### Given task
Collect every line in the data below that contains the word "Generate", and copy each of those lines in full.

Data for locating visible targets

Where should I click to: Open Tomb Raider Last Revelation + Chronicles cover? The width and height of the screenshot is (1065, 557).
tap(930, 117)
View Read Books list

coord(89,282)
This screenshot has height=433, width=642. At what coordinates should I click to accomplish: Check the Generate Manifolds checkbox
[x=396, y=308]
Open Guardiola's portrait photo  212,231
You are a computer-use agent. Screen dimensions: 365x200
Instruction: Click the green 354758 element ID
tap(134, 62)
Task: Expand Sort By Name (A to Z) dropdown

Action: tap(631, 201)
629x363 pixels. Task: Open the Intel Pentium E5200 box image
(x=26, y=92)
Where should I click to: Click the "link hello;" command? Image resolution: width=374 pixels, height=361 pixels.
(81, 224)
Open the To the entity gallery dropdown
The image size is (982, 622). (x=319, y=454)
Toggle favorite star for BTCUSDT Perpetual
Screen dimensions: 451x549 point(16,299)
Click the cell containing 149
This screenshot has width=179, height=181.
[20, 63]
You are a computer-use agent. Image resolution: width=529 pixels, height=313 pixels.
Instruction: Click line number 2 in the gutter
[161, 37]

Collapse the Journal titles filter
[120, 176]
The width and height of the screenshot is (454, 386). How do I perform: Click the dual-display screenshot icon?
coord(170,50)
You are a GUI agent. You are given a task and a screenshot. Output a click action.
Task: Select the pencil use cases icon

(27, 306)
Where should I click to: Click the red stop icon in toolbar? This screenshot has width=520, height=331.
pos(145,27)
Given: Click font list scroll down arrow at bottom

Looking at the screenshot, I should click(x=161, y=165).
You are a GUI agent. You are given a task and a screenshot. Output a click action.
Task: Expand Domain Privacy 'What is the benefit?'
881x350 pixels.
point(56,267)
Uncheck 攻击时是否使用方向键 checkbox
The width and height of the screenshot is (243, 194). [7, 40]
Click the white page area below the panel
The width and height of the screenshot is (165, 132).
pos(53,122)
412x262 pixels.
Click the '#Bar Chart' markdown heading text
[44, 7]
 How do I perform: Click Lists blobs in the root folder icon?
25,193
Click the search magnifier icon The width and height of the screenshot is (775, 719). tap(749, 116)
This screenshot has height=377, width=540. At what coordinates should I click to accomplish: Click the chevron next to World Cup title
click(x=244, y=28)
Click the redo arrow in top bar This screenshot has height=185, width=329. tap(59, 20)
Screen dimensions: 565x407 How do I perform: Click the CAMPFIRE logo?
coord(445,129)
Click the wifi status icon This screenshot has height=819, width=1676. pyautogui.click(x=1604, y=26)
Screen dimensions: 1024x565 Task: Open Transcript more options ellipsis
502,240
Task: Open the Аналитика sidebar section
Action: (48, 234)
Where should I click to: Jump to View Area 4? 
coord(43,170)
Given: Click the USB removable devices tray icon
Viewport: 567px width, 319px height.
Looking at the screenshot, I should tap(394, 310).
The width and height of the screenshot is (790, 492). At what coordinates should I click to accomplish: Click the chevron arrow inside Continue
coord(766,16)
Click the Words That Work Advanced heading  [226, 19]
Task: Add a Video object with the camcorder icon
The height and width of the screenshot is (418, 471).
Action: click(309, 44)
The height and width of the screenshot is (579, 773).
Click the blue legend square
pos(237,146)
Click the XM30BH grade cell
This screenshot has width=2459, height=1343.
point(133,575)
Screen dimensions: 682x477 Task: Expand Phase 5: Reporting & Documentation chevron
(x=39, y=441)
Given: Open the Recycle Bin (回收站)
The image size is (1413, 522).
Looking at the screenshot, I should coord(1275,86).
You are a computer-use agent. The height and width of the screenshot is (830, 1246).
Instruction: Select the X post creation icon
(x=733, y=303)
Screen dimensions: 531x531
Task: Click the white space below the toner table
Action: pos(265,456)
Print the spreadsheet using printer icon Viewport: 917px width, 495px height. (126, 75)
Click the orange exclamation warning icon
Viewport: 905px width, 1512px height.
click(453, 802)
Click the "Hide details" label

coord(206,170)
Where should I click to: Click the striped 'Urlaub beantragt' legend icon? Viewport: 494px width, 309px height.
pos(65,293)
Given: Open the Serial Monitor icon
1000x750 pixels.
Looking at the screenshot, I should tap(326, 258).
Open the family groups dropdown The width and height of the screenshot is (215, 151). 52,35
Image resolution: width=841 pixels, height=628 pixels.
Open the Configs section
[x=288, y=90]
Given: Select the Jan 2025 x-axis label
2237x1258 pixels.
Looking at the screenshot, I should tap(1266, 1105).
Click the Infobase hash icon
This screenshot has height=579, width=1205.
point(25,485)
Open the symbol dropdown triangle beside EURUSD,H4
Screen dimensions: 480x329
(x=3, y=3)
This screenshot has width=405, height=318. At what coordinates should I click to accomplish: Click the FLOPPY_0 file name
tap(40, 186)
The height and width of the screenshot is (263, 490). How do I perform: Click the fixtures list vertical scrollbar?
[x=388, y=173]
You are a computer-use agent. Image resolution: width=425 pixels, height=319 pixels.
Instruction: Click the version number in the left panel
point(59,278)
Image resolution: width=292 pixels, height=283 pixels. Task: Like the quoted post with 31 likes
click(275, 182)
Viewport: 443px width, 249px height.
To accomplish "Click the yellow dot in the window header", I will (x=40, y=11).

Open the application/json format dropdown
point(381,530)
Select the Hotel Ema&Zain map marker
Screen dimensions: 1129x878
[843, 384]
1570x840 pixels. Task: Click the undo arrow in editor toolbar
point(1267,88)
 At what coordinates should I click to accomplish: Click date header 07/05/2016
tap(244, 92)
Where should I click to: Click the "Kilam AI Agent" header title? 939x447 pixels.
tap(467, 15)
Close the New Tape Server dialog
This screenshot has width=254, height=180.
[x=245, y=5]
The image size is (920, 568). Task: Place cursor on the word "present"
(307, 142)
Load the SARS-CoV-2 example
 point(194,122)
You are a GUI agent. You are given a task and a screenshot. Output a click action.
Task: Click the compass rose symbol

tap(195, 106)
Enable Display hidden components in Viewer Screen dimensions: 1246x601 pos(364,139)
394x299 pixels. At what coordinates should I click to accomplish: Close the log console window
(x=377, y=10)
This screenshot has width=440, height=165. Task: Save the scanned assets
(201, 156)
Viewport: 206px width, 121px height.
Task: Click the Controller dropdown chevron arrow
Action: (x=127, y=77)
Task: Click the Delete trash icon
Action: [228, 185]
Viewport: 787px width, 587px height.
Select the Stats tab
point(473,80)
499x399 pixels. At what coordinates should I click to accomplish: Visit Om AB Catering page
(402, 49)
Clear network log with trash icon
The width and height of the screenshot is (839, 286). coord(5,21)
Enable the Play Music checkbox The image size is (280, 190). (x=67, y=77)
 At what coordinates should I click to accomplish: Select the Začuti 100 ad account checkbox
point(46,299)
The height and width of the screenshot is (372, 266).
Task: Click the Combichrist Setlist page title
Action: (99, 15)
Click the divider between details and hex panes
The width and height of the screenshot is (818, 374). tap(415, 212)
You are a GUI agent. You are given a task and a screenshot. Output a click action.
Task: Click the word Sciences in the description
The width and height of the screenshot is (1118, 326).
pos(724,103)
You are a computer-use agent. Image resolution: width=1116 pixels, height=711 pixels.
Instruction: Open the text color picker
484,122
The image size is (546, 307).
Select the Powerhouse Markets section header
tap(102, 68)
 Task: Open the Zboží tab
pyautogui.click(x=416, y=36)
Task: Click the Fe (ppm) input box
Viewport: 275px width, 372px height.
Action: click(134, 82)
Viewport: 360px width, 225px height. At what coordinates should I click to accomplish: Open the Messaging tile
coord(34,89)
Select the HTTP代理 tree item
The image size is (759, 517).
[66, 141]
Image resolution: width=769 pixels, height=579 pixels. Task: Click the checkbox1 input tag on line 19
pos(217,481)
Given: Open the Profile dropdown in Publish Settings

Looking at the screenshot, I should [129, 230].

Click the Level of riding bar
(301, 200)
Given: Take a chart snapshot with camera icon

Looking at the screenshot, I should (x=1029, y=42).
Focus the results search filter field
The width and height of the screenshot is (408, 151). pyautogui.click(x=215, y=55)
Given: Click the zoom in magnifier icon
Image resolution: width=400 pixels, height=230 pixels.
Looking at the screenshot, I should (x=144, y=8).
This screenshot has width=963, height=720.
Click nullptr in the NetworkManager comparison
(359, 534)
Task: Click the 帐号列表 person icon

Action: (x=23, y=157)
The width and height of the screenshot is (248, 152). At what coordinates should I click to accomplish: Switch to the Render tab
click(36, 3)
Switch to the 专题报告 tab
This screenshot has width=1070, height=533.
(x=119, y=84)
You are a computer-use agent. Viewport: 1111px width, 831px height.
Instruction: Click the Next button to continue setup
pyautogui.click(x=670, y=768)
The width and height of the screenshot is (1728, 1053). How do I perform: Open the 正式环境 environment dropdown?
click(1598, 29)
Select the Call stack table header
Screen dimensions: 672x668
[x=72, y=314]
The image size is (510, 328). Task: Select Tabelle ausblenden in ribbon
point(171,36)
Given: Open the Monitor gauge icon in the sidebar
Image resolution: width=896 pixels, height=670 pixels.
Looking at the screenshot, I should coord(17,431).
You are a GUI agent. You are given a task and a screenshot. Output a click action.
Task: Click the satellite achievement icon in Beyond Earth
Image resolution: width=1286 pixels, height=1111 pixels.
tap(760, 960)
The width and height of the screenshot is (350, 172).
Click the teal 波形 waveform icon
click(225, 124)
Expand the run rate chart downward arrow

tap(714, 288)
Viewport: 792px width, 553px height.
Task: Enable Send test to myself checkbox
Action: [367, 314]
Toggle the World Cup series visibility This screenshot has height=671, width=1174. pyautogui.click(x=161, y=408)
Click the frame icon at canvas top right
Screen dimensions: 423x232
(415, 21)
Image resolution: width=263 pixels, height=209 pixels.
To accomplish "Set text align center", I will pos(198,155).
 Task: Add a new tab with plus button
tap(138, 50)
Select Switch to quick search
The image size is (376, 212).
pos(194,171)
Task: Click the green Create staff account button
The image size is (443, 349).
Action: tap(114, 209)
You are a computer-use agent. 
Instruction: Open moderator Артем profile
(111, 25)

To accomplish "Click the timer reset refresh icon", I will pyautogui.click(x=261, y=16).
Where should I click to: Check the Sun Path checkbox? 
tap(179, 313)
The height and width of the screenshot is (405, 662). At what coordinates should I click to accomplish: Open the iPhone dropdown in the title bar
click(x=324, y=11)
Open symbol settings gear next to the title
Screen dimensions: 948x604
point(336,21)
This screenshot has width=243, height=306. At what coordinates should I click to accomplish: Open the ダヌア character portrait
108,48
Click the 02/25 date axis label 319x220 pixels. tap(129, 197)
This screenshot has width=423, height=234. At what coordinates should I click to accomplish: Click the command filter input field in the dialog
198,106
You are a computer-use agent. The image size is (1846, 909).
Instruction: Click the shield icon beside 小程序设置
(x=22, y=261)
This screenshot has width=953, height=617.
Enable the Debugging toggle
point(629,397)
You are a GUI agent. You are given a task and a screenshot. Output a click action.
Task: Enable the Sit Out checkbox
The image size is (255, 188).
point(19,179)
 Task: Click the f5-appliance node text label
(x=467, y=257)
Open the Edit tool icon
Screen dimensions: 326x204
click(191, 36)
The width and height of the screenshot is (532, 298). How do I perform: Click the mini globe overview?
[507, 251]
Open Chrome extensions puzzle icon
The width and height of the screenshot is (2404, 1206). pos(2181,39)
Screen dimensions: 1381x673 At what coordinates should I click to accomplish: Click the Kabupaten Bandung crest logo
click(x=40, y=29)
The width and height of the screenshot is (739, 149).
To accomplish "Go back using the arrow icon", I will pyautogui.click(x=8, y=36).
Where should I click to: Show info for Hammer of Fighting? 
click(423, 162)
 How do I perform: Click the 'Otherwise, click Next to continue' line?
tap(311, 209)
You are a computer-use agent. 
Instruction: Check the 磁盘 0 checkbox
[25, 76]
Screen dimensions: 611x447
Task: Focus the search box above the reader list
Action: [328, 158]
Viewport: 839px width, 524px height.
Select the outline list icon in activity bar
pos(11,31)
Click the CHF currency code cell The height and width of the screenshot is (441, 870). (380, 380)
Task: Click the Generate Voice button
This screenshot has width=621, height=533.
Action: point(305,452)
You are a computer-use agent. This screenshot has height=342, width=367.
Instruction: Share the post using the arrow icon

### Answer for this exercise
This screenshot has height=433, width=642. At what coordinates should I click to accomplish: Check the Generate Manifolds checkbox
Task: Click the Generate Voice button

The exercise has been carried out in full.